** Opening Excerpt provided block **

Rhonda Walls’ tremors had gotten so bad she thought she might have to leave her job as Carmel’s University High School assistant athletic director.

The right-handed Walls has had essential tremor since her 20s, but it had gotten significantly worse the past two years.

“I was to the point I was writing with my left hand which wasn’t working out very well,” said the Zionsville resident, whose husband, John, is the University athletic director. “I shook too bad to even drink from a glass. I was at the point where I thought ‘Do I quit my job and go on disability?’ I didn’t want to do that. I’m 53 years old and hope I got a few years left.”

That all changed when Walls had a procedure by Medronic called Deep Brain Stimulation Therapy, which is used for patients with advanced Parkinson’s disease, essential tremor and cervical dystonia.

Dr. Albert Lee, a neurosurgeon with the Goodman Campbell Brain and Spine at St. Vincent Indianapolis, is one of a select group of physicians trained in the procedure. The procedure has been done for more than 25 years, but the patient had to be awake with a frame around their head.

“We didn’t have modern technology to keep the patient safe,” Lee said.

Now they do. This two-stage procedure was developed five to seven years ago.

“It’s really picked up steam every year,” Lee said. “We believe it’s going to be the dominant way this procedure is done.”

Dr. Lee became the first to perform the procedure in Indiana while the patient is asleep in 2014.

During the surgery, electrodes are implanted within the brain to deliver electrical impulses. The electrode implanted in the brain emits pulses of energy to block the abnormal activity in the brain which causes the symptoms of movement in neurological disorders.

Walls had her procedure done in March. Walls was referred by Dr. Michael Sermersheim, a neurologist with Josephson Wallack Munshower Neurology at St. Vincent.

“My quality of life has improved so much,” Walls said.

** Closing Excerpt provided block **

* [Work task]:
Continue the article about Rhonda Walls and her deep brain stimulation procedure, starting after its last sentence. The listing after this point is separate material with no connection to the article.

** Opening Raw data block **

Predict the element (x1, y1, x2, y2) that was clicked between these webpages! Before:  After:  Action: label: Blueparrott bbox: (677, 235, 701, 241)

** Closing Raw data block **

* [Answer to this problem]:
The medical device, similar to a pacemaker, is inserted to deliver electronic stimulation to precisely targeted areas of the brain to reduce some of the most disabling motor symptoms such as shaking, stiffness and movement difficulties. Lee said patients call it a GPS for their brain.

Walls gets a quick reminder of what her life was like before by turning off the device for a demonstration. When she does her hands immediately shake when she goes to lift a glass. She does turn the device off when sleeping at the suggestions of the doctors.

“It sort of resets your brain and it works better,” Walls said. “It helps the battery life.”

Lee said the battery life depends on how advanced the person’s disease is and how much power needs to be delivered to treat that disease. It typically last three to four years.

Sermersheim said the deep brain surgery is effective and beneficial to so many people.

“To see the impact it has on a patient’s life is so immediately rewarding,” Sermersheim said. “It’s not like anything I experienced in anything in medicine.”

Sermersheim said when patients are given the option they always choose to be asleep.

“The risks are real, this is brain surgery and you can’t sugarcoat that fact,” Sermersheim said. “But it’s not scary and not uncomfortable and we don’t want people’s fear to keep them from having a much more fulfilling life.”